Usage: The examples/estimation_examples directory provides notebooks demonstrating estimation. Note that estimation codes can also be run as ceci modules with variables stored in a yaml file.

estimation_examples/RAIL_estimation_demo.ipynb

Immediate next steps: More wrapped estimator and summarizer codes are always welcome for inclusion in upcoming comparison challenges, including at least one spatial clustering redshift estimator, a SOM or tree-based method, and a hierarchical inference, the simplest of which is chippr.

evaluation

The evaluation module contains metrics for assessing the performance of redshift estimation codes. This can be done for “true” redshift draws from a distribution or catalog, or by comparing the marginalized “true” redshift likelihoods or posteriors from the creation module to the estimated PDFs.

Base design: The starting point for the evaluation module is to include metrics employed in the PZ DC1 paper Schmidt & Malz et al. 2020. Some simple evaluation metrics will employ aspects of the qp codebase (e.g. computing CDF values for Probability Integral Transform, aka PIT, distributions).

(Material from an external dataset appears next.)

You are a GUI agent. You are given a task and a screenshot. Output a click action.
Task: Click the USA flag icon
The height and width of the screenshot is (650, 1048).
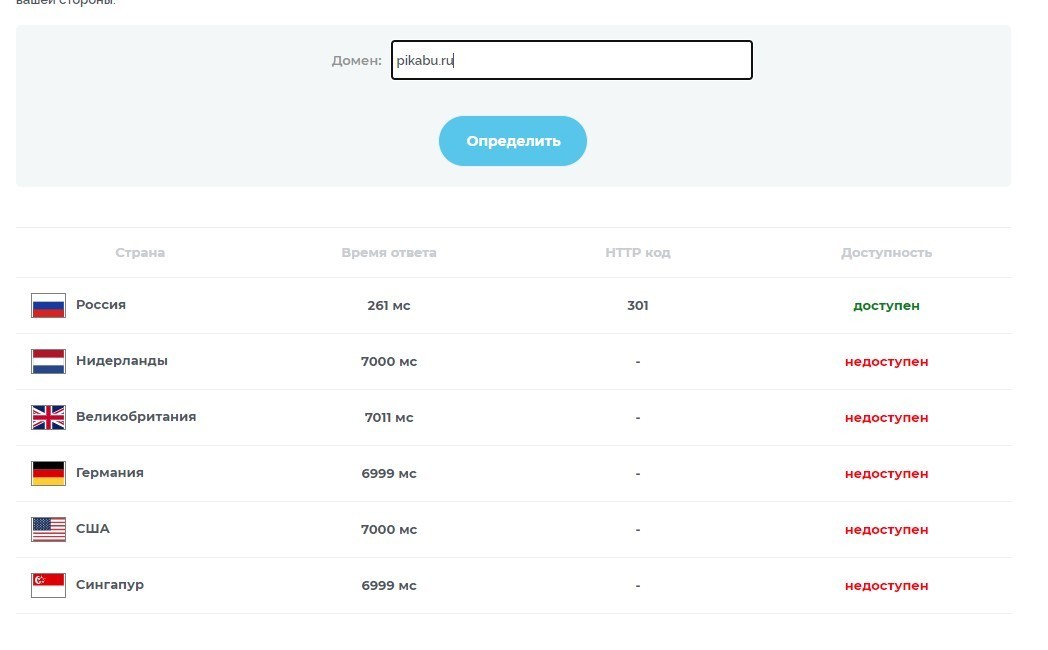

Usage: The examples/evaluation_examples directory provides the following demonstration notebook:

evaluation_examples/demo.ipynb.

Future extensions: We aim to greatly expand the library of available metrics and welcome input from the community in doing so. An immediate extension would propagate estimated redshift posteriors to science-motivated metrics, and/or metrics related to computational requirements of the estimators. Within DESC, development of sophisticated metrics propagating photo-z uncertainties through cosmological probe analysis pipelines is now underway as part of Dark Energy Redshift Assessment Infrastructure Layers (DERAIL).